15 agosto 2021, i Talebani tornano al potere in Afghanistan tramite colpo di stato, il presidente Ashraf Ghani fugge negli Emirati Arabi Uniti “per evitare un bagno di sangue” e Kabul ormai è sotto il loro totale controllo. Essi mirano alla costituzione di un Emirato fondato sul fondamentalismo islamico di stampo sunnita e sulla rigorosa applicazione della sharia, non c’è spazio per diritti umani o libertà, attualmente vigono la repressione, l’autoritarismo e la violenza.
Il regime talebano, attraverso i suoi drastici provvedimenti, è in violazione di numerosi Trattati ratificati dall’Afghanistan, tra cui la Convenzione sull’eliminazione di ogni forma di discriminazione della donna (CEDAW) firmata senza clausole il 5 marzo del 2003.
Negli ultimi mesi, alle donne afghane è stata preclusa l’istruzione dai 12 anni in su dando vita alla proliferazione di scuole clandestine e contribuendo a fenomeni come matrimoni minorili forzati, la libera circolazione per le strade senza la compagnia di un uomo ed inoltre, la possibilità di lavorare nelle ONG, riducendo esponenzialmente la forza-lavoro del Paese, di cui le donne rappresentano una porzione fondamentale, soprattutto per il settore sanitario.
Le autorità de facto non hanno rispettato le promesse dei mesi passati.
L’ultima Risoluzione del Consiglio di Sicurezza sulla situazione afghana risale al 17 marzo 2022 in cui viene ribadito l’impegno per la causa, la persistenza di controlli e progetti di monitoraggio sulle persistenti violazioni di diritti umani.
Le Nazioni Unite, apparentemente passive, fanno leva sull’azione dell’UNAMA, la Missione di Assistenza speciale in Afghanistan.

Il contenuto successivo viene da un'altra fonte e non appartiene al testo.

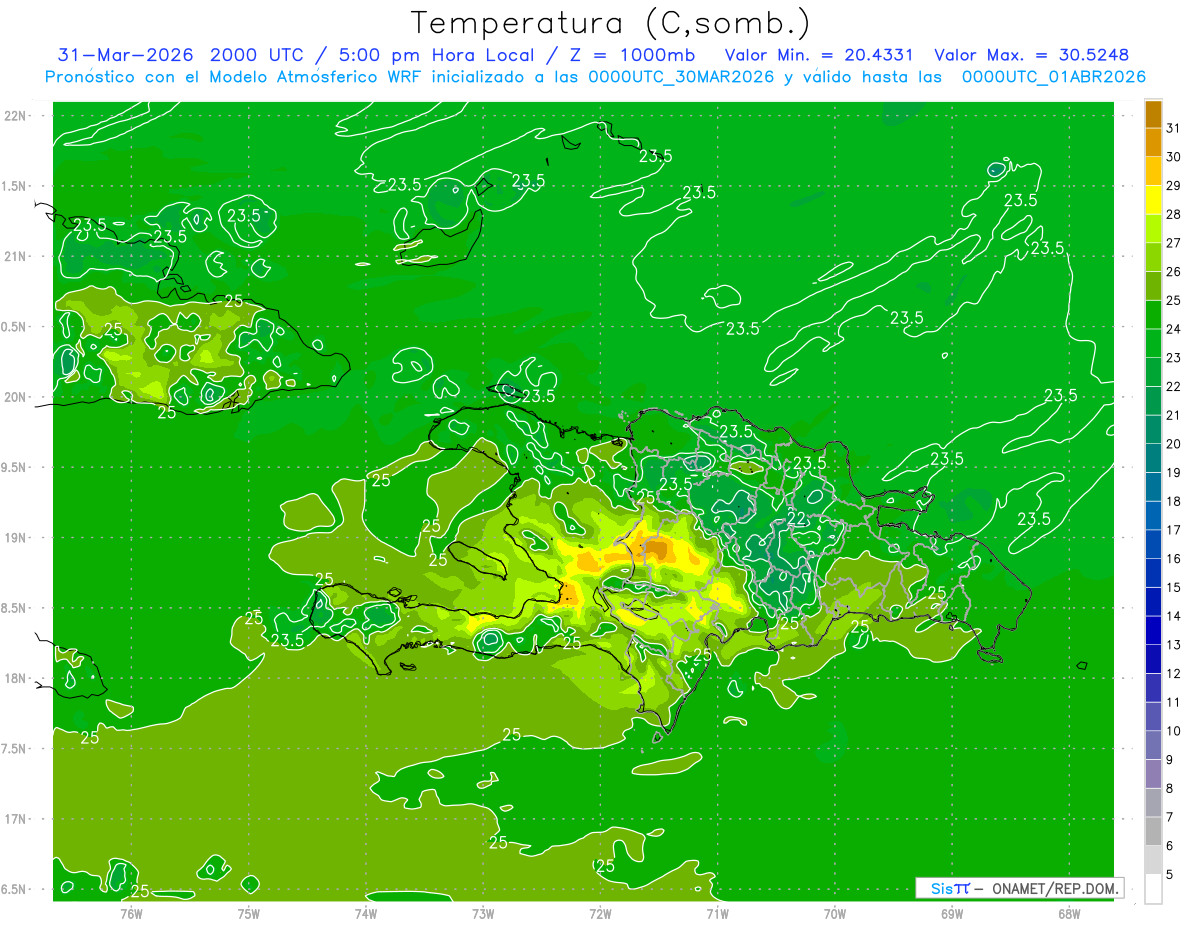Click the Temperatura (C,somb.) map title

tap(610, 23)
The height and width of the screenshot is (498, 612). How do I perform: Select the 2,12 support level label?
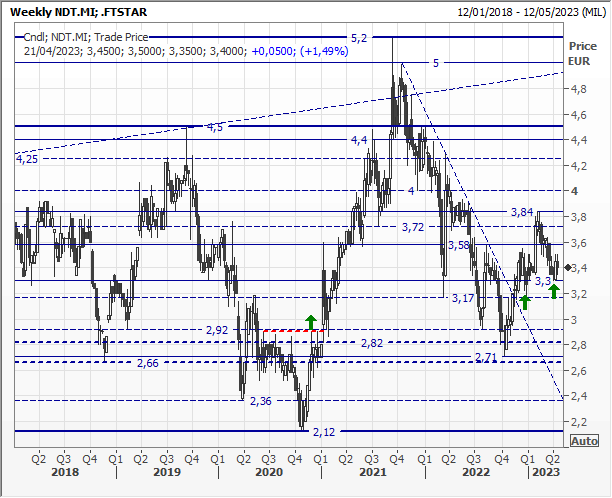(x=323, y=432)
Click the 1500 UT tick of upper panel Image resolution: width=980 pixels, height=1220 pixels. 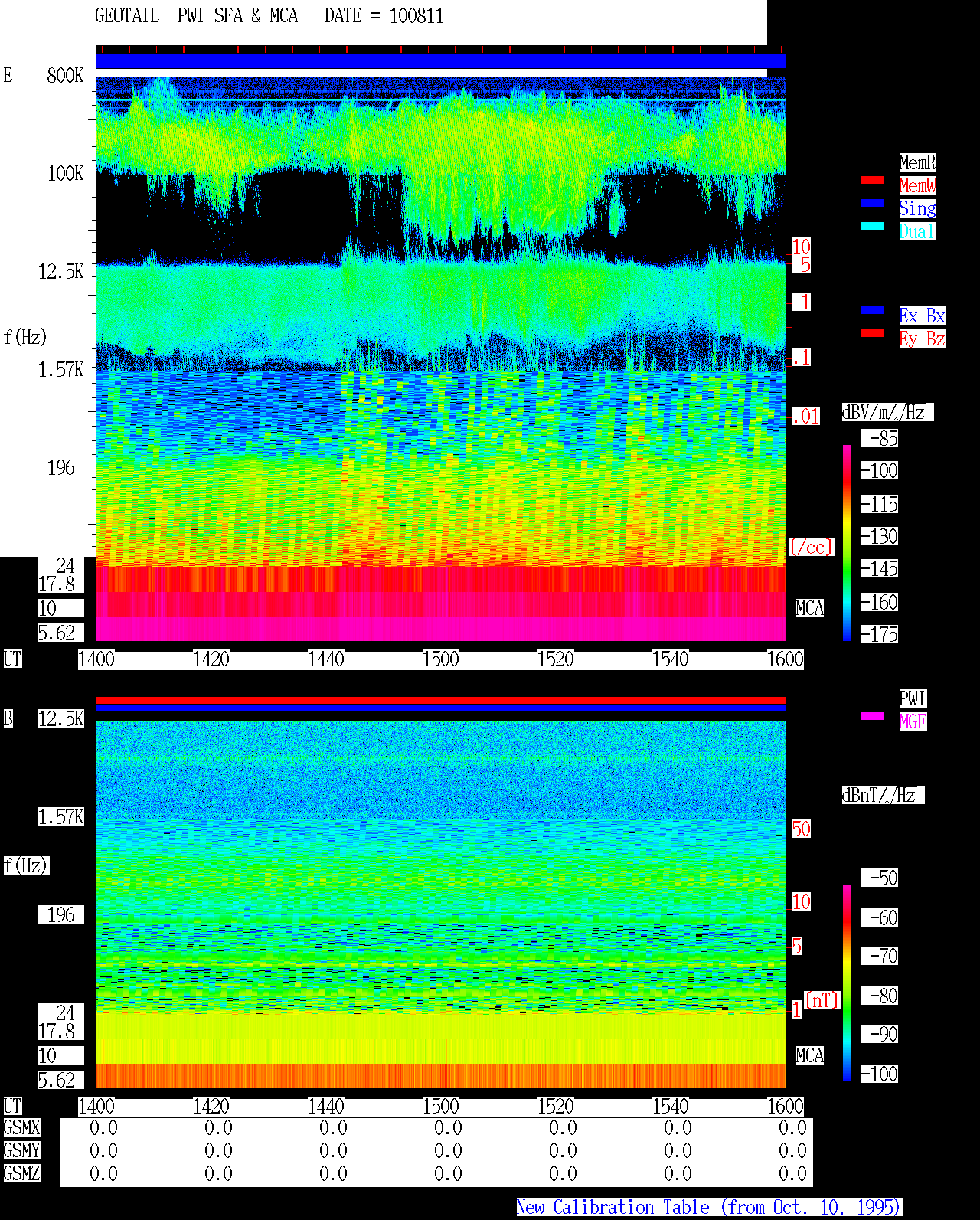[441, 659]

Istituita il 28 marzo del 2002 con la risoluzione 1401, ha sede a Kabul e mira a promuovere dialogo e stabilità, supervisionare la trasparenza dei processi elettorali, fornire beni primari e ridurre la produzione di oppio, il cui ricavato viene sfruttato dai Talebani per l’acquisto di armi ed esplosivi.
La missione di assistenza speciale e i delegati delle Nazioni Unite hanno per mesi tentato di elaborare svariate strategie di peacekeeping con il governo talebano, ordinando anche l’abrogazione di divieti particolarmente restrittivi, ponendo in luce le potenziali conseguenze sul piano economico per un paese ormai dilaniato dalla crisi economica e umanitaria.
Il rischio di un isolamento internazionale è elevato e i progressi positivi registrati dall’UNAMA sono deboli. L’ONU in questi mesi si è impegnata nel fornire assistenza a più di 28 milioni di persone; tuttavia, questi aiuti umanitari non sono in grado di incontrare le esigenze del popolo afghano a lungo termine, soprattutto per la mancanza di fondi. L’UNAMA è classificata come “missione politica speciale”, il che significa che il suo finanziamento proviene dal normale bilancio delle Nazioni Unite, che gli Stati Uniti finanziano per un totale del 22%. L’ONU ha chiesto 4,4 miliardi di dollari per supportare il piano di risposta umanitaria globale per l’Afghanistan nel 2022 e finora ha ricevuto solo il 41% dei fondi.
Da quando ha preso il controllo di Kabul, l’Emirato autoproclamato dei talebani non è stato riconosciuto da nessuno Stato. Allo stesso tempo, anche la comunità internazionale non vuole vedere il paese crollare. Il futuro dell’Afghanistan è incerto, ma la frammentazione, l’isolamento, la povertà e il conflitto interno rappresentano gli scenari più probabili, portando a potenziali migrazioni di massa e un ambiente interno favorevole alle organizzazioni terroristiche.